According to Quigley this and similar economic trends dates back to, and is an extension of, what is called “the English enclosure movement”. It began “between the 15th and 19th centuries, (where) the rich and the powerful fenced off commonly held land and transformed it into private property. Land switched from a source of subsistence to a source of profit, and small farmers were relegated to wage laborers”. As British historian E.P. Thompson said, it was “a plain enough case of class robbery.” So once again we are faced with a situation where the wealthy and powerful have managed to manipulate a system to maximize the extraction of wealth from the pockets of the weak (and middle class) into their own bulging reserves. Here the “fenced-off commodity is life-saving medicine. Playing the role of modern-day lords of the manor are pharmaceutical corporations, which have taken a good that was once considered off-limits for private profiteering and turned it into an expensive commodity”.

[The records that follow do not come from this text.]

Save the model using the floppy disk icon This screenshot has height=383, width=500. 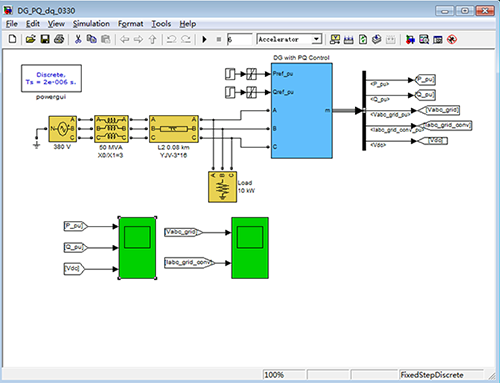tap(45, 39)
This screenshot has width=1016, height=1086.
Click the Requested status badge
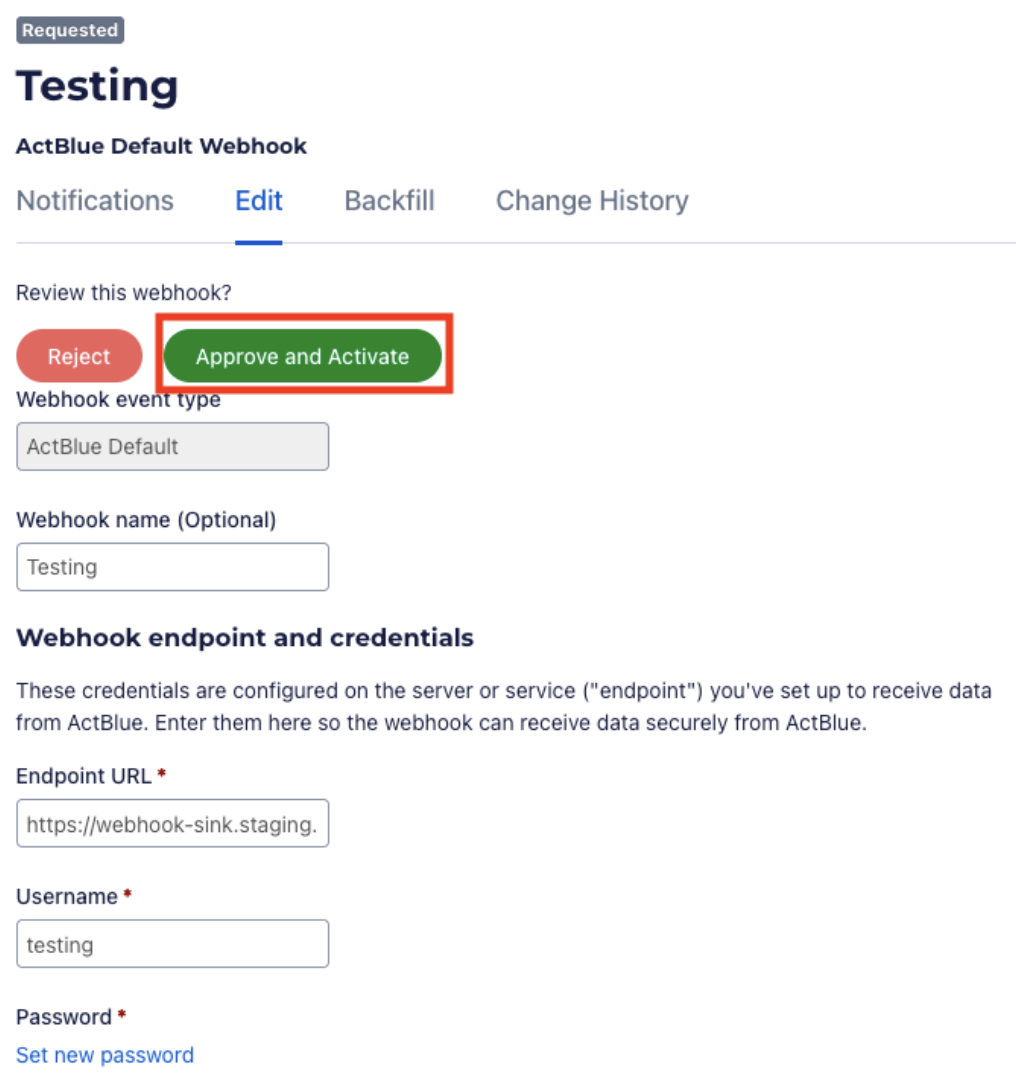click(x=70, y=30)
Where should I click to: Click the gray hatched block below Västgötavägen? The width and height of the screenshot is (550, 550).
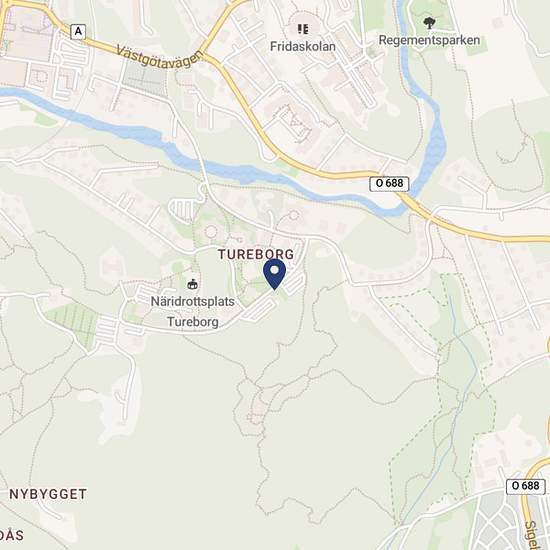[145, 80]
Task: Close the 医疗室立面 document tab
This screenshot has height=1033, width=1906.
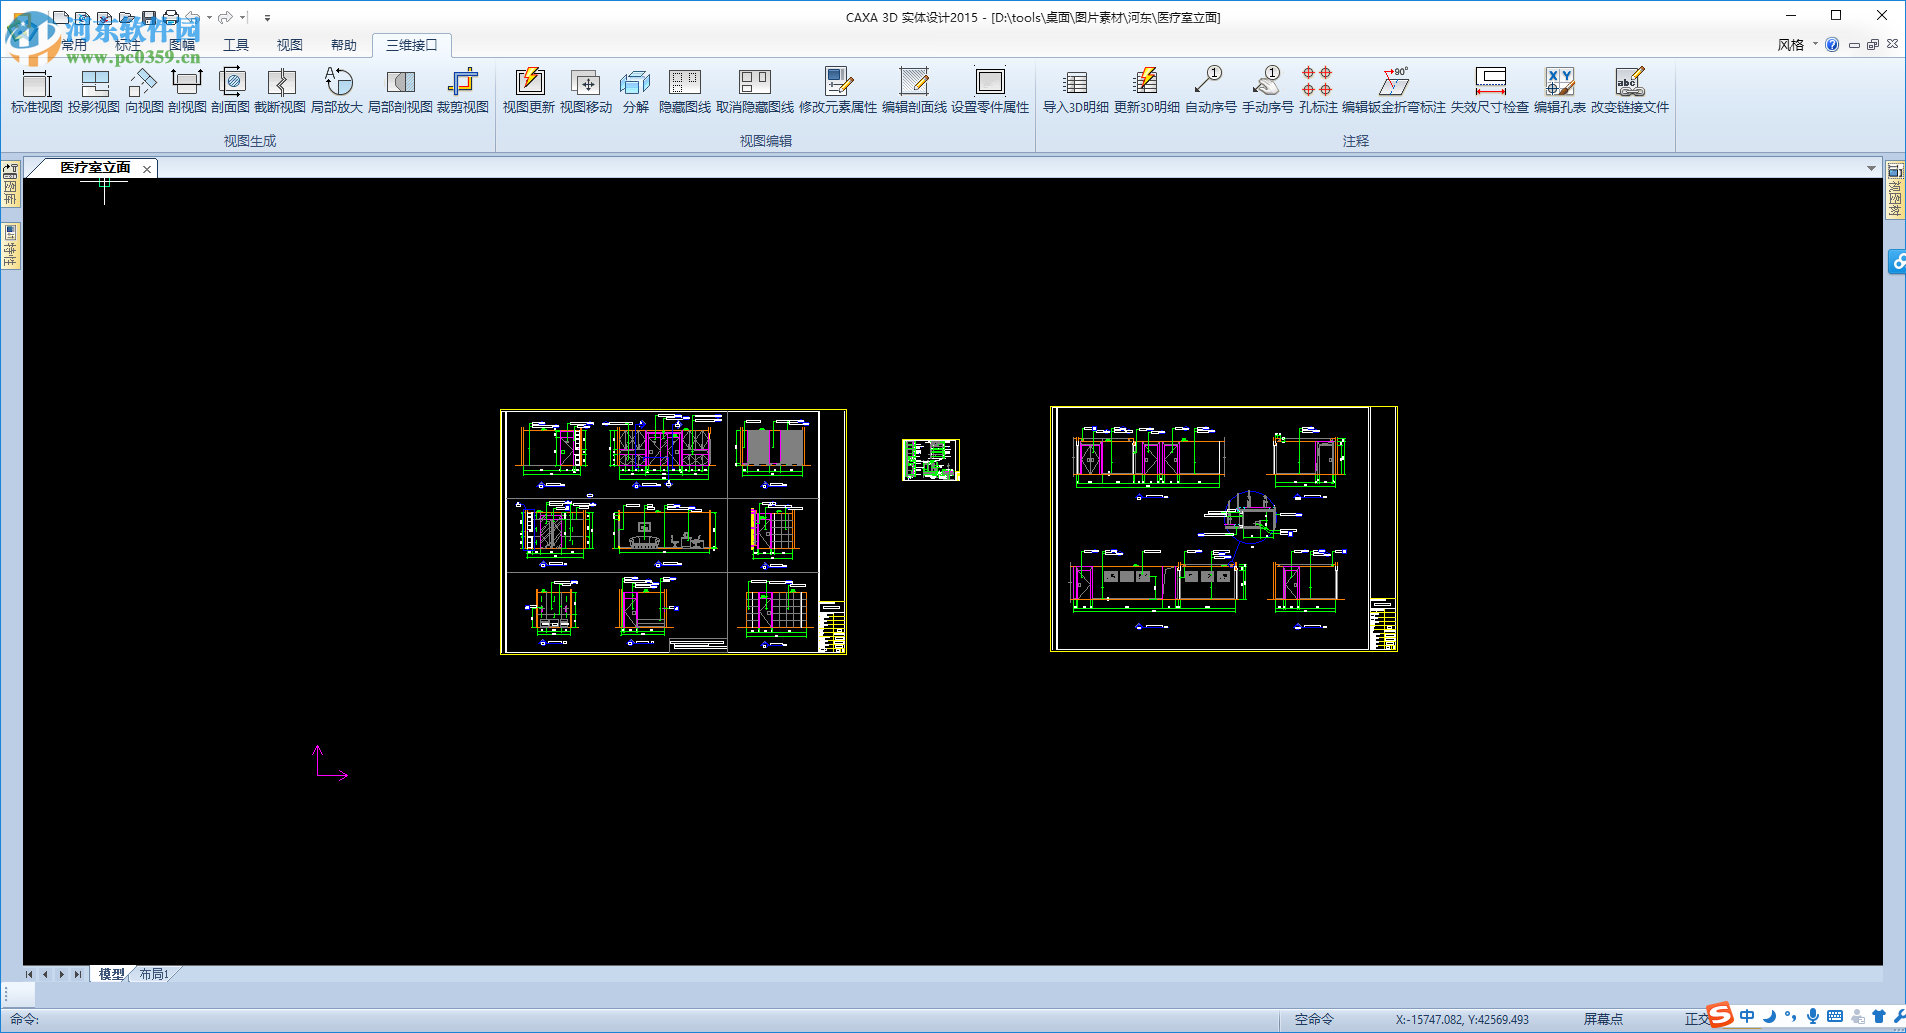Action: (x=147, y=169)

If this bothers you, it should. It is time, as Bernie Sanders insists, that we get real angry, but this time we need to do something about it. As Quigley says “it’s time now to reclaim this commons, and reestablish medicines as a public good.” She goes on to spend quite a bit of time explaining that “public goods are non-rivalrous and non-excludable in their consumption” and how these lead to “positive externalities”. Here she goes into the positives and negatives, that the existence or absence of this enclosure movement create. To the dismay of our free market fans she points out that ” for nearly all of human history, societies have treated medicine as a commonly held benefit. Until well past the middle of the 20th century, few countries allowed individuals or companies to hold exclusive rights to produce medicines. And governments have long been involved early and often in the pharmaceutical industry, creating the very opposite of a laissez-faire market.”

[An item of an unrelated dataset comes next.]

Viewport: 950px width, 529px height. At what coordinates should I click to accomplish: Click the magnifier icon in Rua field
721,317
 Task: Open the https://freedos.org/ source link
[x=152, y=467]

So can this trend be changed? Quigley points out that “when governments don’t take a sufficiently activist role in the field of medicines, public opinion pushes them further.” We can only hope that the pharmaceutical corporations are not already too big. “Among governments and the public alike, medicines continue to be treated as a good quite distinct from consumer items like cell phones or flat-screen TVs. A human right to access essential medicines has found its way into international treaties and national constitutions.”
“Pharmaceutical corporations justify enclosure by claiming that patents are necessary to spur innovation.” This is a difficult argument to swallow however. They “justify enclosure by claiming that patents are necessary to spur innovation”. History doesn’t actually support this argument pushing for the “evil of monopoly patents”. Quigley goes on to point out that actually “the history of pharmaceutical innovations, especially vaccine developments and life-saving treatments for infectious and chronic diseases, shows that the critical research behind these developments was created outside the patent system.”
Read the entire article. There is a lot more, but she ends with a call to action: ” A petition now circulating for a global research agreement calls on policymakers to “Make Medicines for People, Not Profit.” For that noble goal to be achieved, the fence surrounding essential medicines will need to be torn down once and for all.”